Top of Document extract

Like millions of Americans, Jenna Brunner, an alumnus of Sullivan Foundation partner school Davidson College, and her Wells Fargo colleagues quickly adjusted to working from home. But it wasn’t long before conversation during weekly remote meetings turned to how they could make a difference in the community.
In a matter of days, inspired by a similar program in Texas, they developed an initiative with a two-fold purpose: to deliver thousands of meals to front-line healthcare workers in Charlotte, N.C. and help generate revenue for local restaurants.
Brunner and three teammates created Feed the Front Line (FTFL) Charlotte.
As of just three weeks after the official launch, the group had surpassed $50,000 in donations, which equaled 5,000 meals. Every dollar given to FTFL goes directly to the partner restaurants, who then prepare and deliver meals to Charlotte hospital workers.
“The goal was to be as efficient as possible in getting this off the ground because the need was, and continues to be, very urgent,” Brunner said. “Just last week, we ramped up to three deliveries per day—that equals 1,400 meals between Sunday and Friday.”

Bottom of Document extract
Top of Given entries

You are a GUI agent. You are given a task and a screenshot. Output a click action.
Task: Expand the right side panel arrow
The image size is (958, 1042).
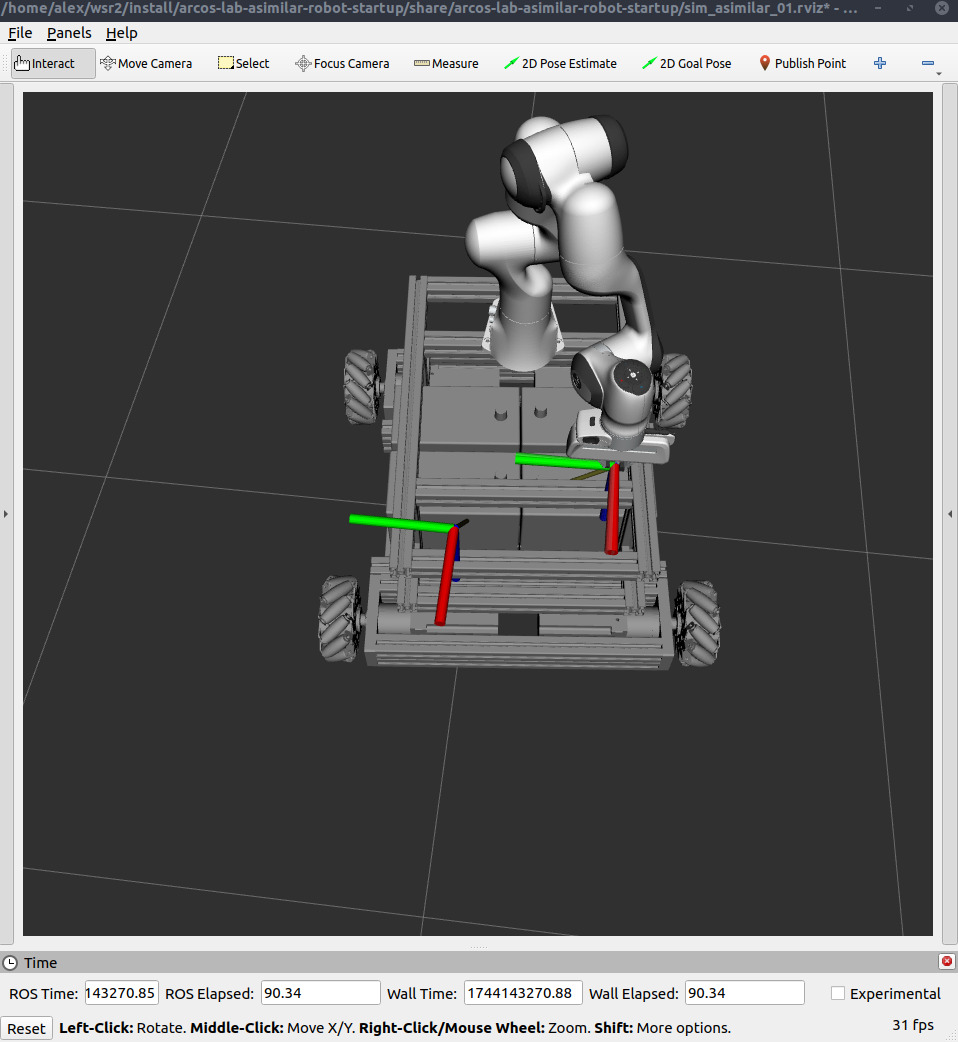click(x=950, y=514)
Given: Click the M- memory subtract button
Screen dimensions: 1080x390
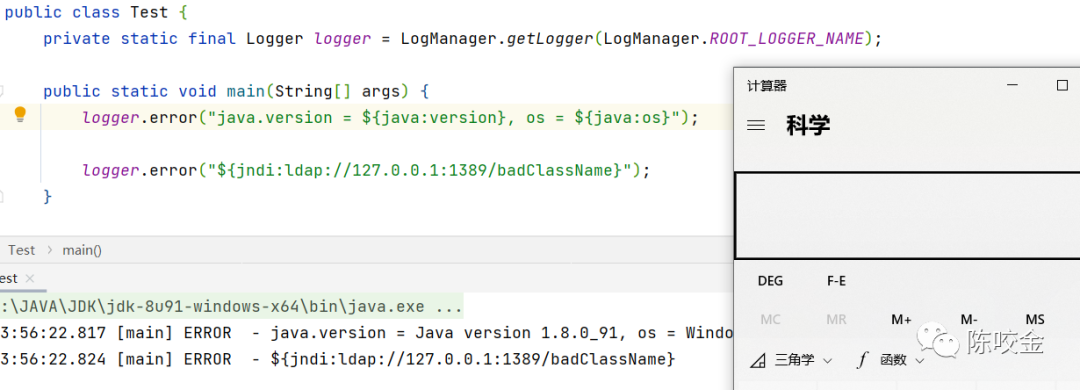Looking at the screenshot, I should click(969, 320).
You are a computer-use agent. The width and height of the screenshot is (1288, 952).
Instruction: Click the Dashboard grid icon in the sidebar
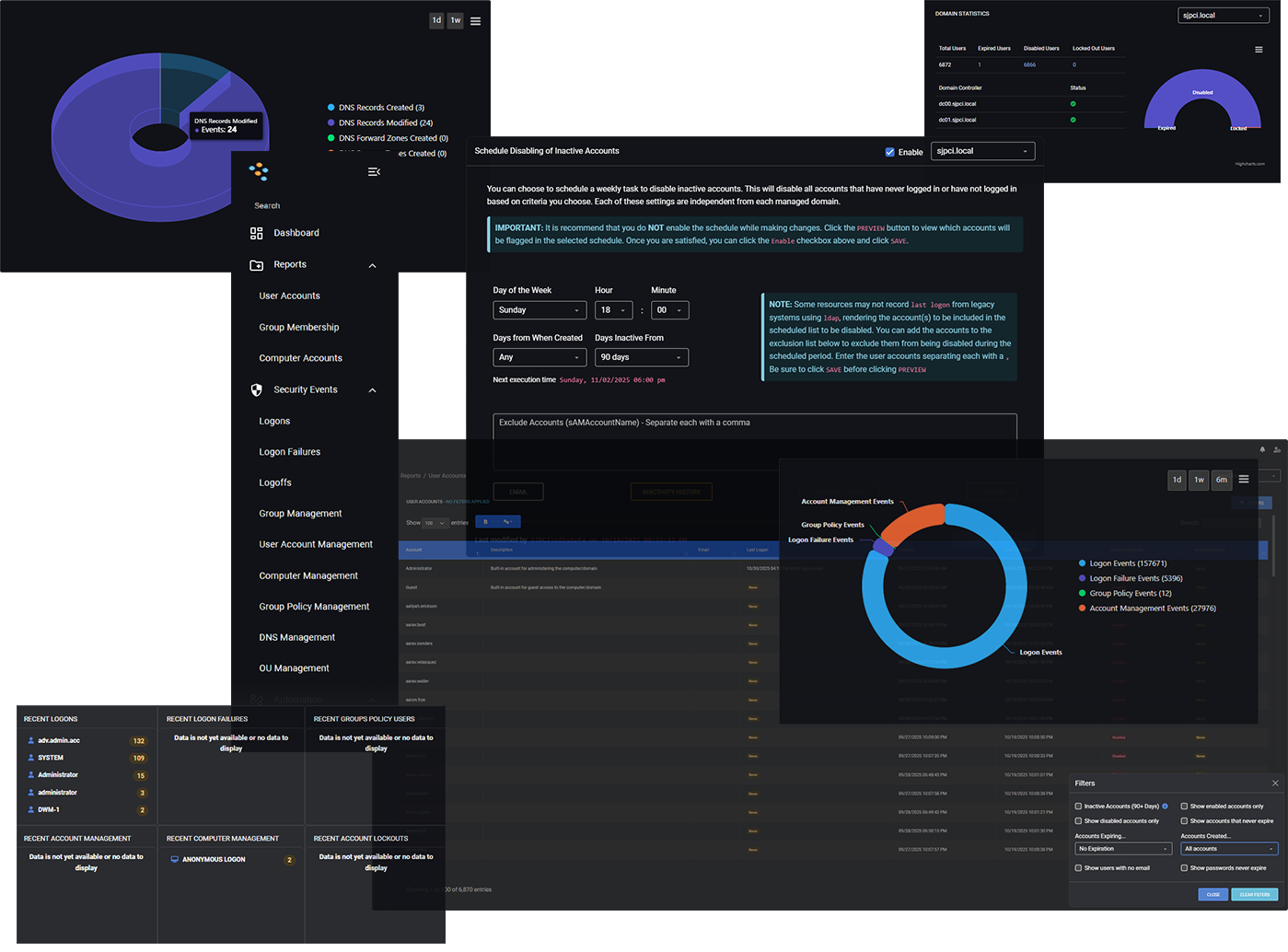click(x=257, y=234)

Bottom of Given entries

## Questions on the material
[a] Do these statements agree with the article on Feed the Front Line Charlotte? Answer yes or no for each, quoting the words from the article that decide it. (i) The program was modeled on a similar effort in Texas. (ii) Brunner set up FTFL Charlotte by herself. (iii) Donations to FTFL go straight to the hospitals.
[b] Reproduce word for word the part of the article on Feed the Front Line Charlotte between "Like millions of" and "in the community.", inclusive.

## Task-by-task solutions
[a]
(i) Yes: "inspired by a similar program in Texas"
(ii) No: "Brunner and three teammates created Feed the Front Line (FTFL) Charlotte."
(iii) No: "Every dollar given to FTFL goes directly to the partner restaurants"

[b]
Like millions of Americans, Jenna Brunner, an alumnus of Sullivan Foundation partner school Davidson College, and her Wells Fargo colleagues quickly adjusted to working from home. But it wasn’t long before conversation during weekly remote meetings turned to how they could make a difference in the community.